** BEGIN Reading text **

Add detection quantitation information for results where available.

Parameters:
  • df_in (pandas.DataFrame) – DataFrame that will be updated.

  • char_val (str) – Specific characteristic name to apply to.

Returns:

df_merged – Table with added info from detection quantitation table columns.

Return type:

pandas.DataFrame

Examples

Build example df_in table from harmonize_wq tests to use in place of Water Quality Portal query response, this table has ‘Temperature, water’ and ‘Phosphorous’ results:

>>> import pandas
>>> tests_url = 'https://raw.githubusercontent.com/USEPA/harmonize-wq/main/harmonize_wq/tests'
>>> df1 = pandas.read_csv(tests_url + '/data/wqp_results.txt')
>>> df1.shape
(359505, 35)

Run on the 1000 results to speed it up:

>>> df2 = df1[19000:20000]
>>> df2.shape
(1000, 35)
>>> from harmonize_wq import wrangle
>>> df_detects = wrangle.add_detection(df2, 'Phosphorus')
>>> df_detects.shape
(1001, 38)

Note: the additional rows are due to one result being able to be assigned multiple detection results. This is not the case for e.g., df1[:1000]

Look at the columns added:

>>> df_detects.columns[-3:]
Index(['DetectionQuantitationLimitTypeName',
       'DetectionQuantitationLimitMeasure/MeasureValue',
       'DetectionQuantitationLimitMeasure/MeasureUnitCode'],
      dtype='object')
harmonize_wq.wrangle.as_gdf(shp)

Get a GeoDataFrame for shp if shp is not already a GeoDataFrame.

Parameters:

shp (str) – Filename for something that needs to be a GeoDataFrame.

Returns:

shp – GeoDataFrame for shp if it isn’t already a GeoDataFrame.

Return type:

geopandas.GeoDataFrame

Examples

Use area of interest GeoJSON for Pensacola and Perdido Bays, FL from harmonize_wq tests:

>>> from harmonize_wq import wrangle
>>> aoi_url = r'https://raw.githubusercontent.com/USEPA/harmonize-wq/main/harmonize_wq/tests/data/PPBays_NCCA.geojson'
>>> type(wrangle.as_gdf(aoi_url))

** END Reading text **

■ **Requirement A**
Decide whether each statement agrees with the harmonize_wq documentation: (i) the add_detection example uses 1000 results instead of the full table; (ii) the shp parameter of as_gdf is documented as a pandas.DataFrame; (iii) the extra rows from add_detection also appear for df1[:1000]. Give yes or no for each, quoting the words of the text that decide it.
■ **Requirement B**
Extend the harmonize_wq documentation, picking up right after its final line.

** BEGIN Data excerpt **

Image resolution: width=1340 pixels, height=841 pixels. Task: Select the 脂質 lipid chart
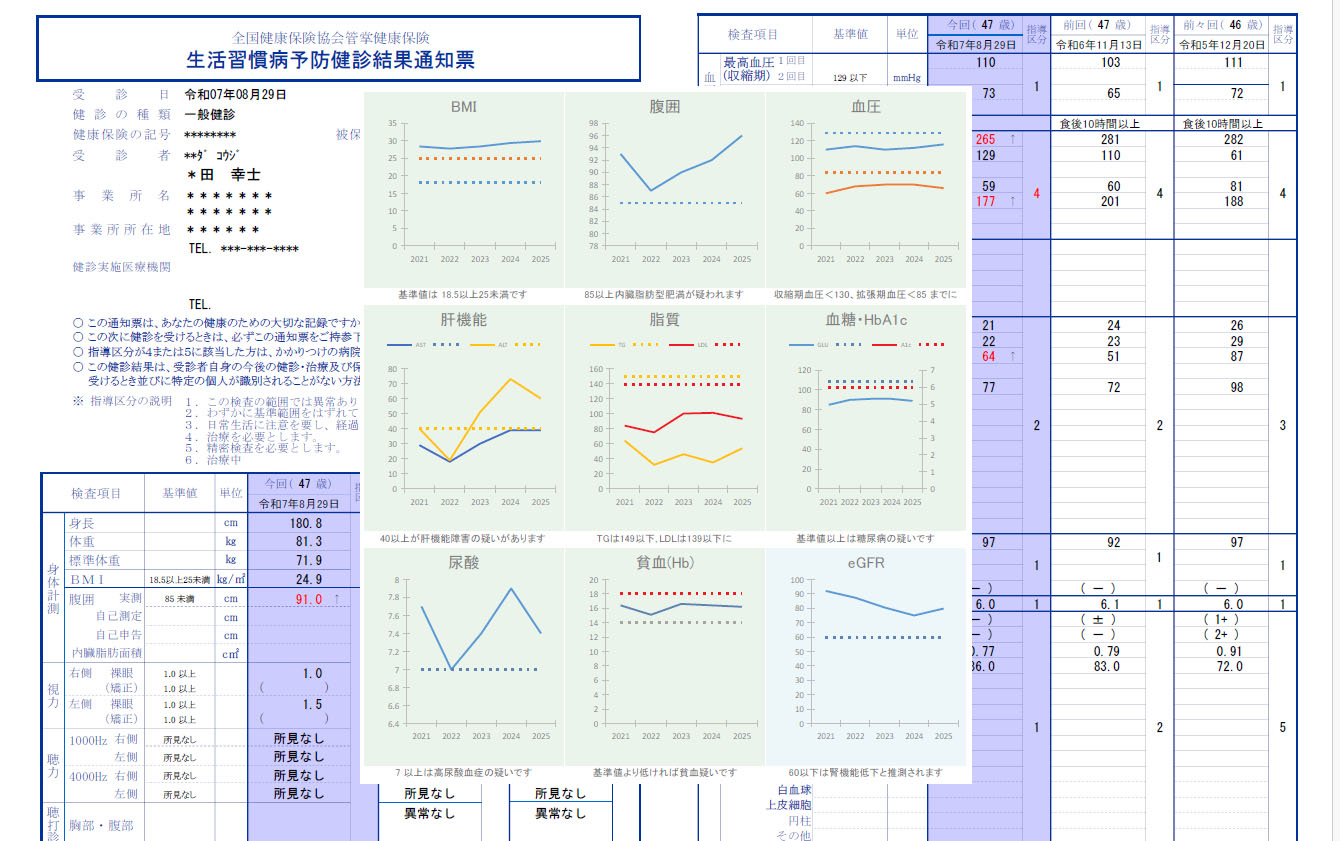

** END Data excerpt **

■ **Task answer A**
(i) Yes: "Run on the 1000 results to speed it up"
(ii) No: "shp (str) – Filename for something that needs to be a GeoDataFrame."
(iii) No: "This is not the case for e.g., df1[:1000]"

■ **Task answer B**
<class 'geopandas.geodataframe.GeoDataFrame'>
harmonize_wq.wrangle.clip_stations(stations, aoi)

Clip stations to area of interest (aoi).

Locations and results are queried by extent rather than the exact geometry. Clipping by the exact geometry helps reduce the size of the results.

Notes

aoi is first transformed to CRS of stations.

Parameters:
Returns:

stations_gdf points clipped to the aoi_gdf.

Return type:

pandas.DataFrame

Examples

Build example geopandas GeoDataFrame of locations for stations:

>>> import geopandas
>>> from shapely.geometry import Point
>>> from numpy import nan
>>> d = {'MonitoringLocationIdentifier': ['In', 'Out'],
...      'geometry': [Point (-87.1250, 30.50000),
...                   Point (-87.5000, 30.50000),]}
>>> stations_gdf = geopandas.GeoDataFrame(d, crs="EPSG:4326")
>>> stations_gdf
  MonitoringLocationIdentifier                    geometry
0                           In  POINT (-87.12500 30.50000)
1                          Out  POINT (-87.50000 30.50000)

Use area of interest GeoJSON for Pensacola and Perdido Bays, FL from harmonize_wq tests:

>>> aoi_url = r'https://raw.githubusercontent.com/USEPA/harmonize-wq/main/harmonize_wq/tests/data/PPBays_NCCA.geojson'
>>> stations_in_aoi = harmonize_wq.wrangle.clip_stations(stations_gdf, aoi_url)
>>> stations_in_aoi
  MonitoringLocationIdentifier                    geometry
0                           In  POINT (-87.12500 30.50000)
harmonize_wq.wrangle.collapse_results(df_in, cols=None)

Group rows/results that seems like the same sample.

Default columns are organization, activity, location, and datetime.

Parameters:
  • df_in (pandas.DataFrame) – DataFrame that will be updated.

  • cols (list, optional) – Columns to consider. The default is None.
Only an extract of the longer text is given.